「ま、真砂様……」

 泣き出しそうに呟き、だがこのまま母屋の連中の注目を集めておくのも我慢ならない。
 千代は、キッと母屋から見つめているあきたちを睨み付けると、真砂の後を追った。

「……はぁ。相変わらず、千代姐さんは凄いわねぇ」

 ややあってから、ゆいが感心したように言った。

「あの頭領に、あんな態度取れるなんて。あたしなんて、初めに『おい』って言われただけで、竦み上がっちゃうわ」

「男の人には、あれぐらい積極的に行かないと駄目なのかな」

 あきが、少し顔を赤らめて言う。
 途端にゆいが、がば、と身体ごとあきに向き直った。

「何、あき。
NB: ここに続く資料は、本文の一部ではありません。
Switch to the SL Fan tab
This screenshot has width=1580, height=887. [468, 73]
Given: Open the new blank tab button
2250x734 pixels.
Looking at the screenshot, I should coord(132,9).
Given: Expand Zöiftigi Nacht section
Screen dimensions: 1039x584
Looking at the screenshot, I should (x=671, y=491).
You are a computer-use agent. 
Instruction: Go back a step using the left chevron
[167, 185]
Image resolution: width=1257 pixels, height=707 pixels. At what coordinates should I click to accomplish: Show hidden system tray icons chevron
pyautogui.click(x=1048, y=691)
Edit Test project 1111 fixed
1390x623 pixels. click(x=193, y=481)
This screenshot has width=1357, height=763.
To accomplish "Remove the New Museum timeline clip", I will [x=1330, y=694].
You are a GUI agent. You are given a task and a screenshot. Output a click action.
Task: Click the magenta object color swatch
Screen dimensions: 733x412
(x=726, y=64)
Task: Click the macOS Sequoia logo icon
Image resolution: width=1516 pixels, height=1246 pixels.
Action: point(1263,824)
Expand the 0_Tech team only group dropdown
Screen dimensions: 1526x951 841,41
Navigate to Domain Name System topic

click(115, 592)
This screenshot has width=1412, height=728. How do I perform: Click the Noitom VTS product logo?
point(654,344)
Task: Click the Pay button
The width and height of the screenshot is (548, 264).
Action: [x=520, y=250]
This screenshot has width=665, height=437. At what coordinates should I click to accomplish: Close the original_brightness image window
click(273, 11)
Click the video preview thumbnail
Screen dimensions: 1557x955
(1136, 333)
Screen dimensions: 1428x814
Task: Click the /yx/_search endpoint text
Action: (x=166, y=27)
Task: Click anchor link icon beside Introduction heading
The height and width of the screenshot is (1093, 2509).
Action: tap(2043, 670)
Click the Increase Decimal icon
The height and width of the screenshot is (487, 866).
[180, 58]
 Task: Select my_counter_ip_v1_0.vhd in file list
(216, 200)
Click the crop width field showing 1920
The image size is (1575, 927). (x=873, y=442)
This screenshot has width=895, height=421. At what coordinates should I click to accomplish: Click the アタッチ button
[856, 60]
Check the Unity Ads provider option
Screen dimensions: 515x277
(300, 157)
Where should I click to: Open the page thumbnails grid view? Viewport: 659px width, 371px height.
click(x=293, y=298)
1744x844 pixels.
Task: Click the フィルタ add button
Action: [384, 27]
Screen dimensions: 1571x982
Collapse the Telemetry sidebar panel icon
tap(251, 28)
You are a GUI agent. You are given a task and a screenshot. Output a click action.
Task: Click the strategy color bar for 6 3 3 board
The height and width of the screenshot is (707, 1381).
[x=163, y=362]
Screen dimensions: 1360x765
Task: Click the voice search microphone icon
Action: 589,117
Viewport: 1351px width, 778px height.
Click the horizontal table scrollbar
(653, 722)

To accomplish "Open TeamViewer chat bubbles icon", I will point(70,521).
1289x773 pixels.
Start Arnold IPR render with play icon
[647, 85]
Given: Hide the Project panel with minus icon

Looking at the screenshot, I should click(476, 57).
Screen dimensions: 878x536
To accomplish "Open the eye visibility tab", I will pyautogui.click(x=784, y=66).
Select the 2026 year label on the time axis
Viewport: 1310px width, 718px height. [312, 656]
あんた、誰かそういう人でもいるの?」

「え、う、ううん。そういうわけじゃないけど……」

 もじもじと、用意していた芋を剥く。
 ゆいは山菜の葉をむしりながら、話を続けた。

「まぁ、ある程度の積極性は必要かもね。里では、まぁ千代姐さんみたいに好いた男がいれば別だけど、別に必要ないと思う。でも任務のときはさ、こっちから相手の懐に入らないといけないじゃない。それには積極的に、相手に迫らないと」

 そういう女技を使った任務にかけては、やはり千代は優秀なのだ。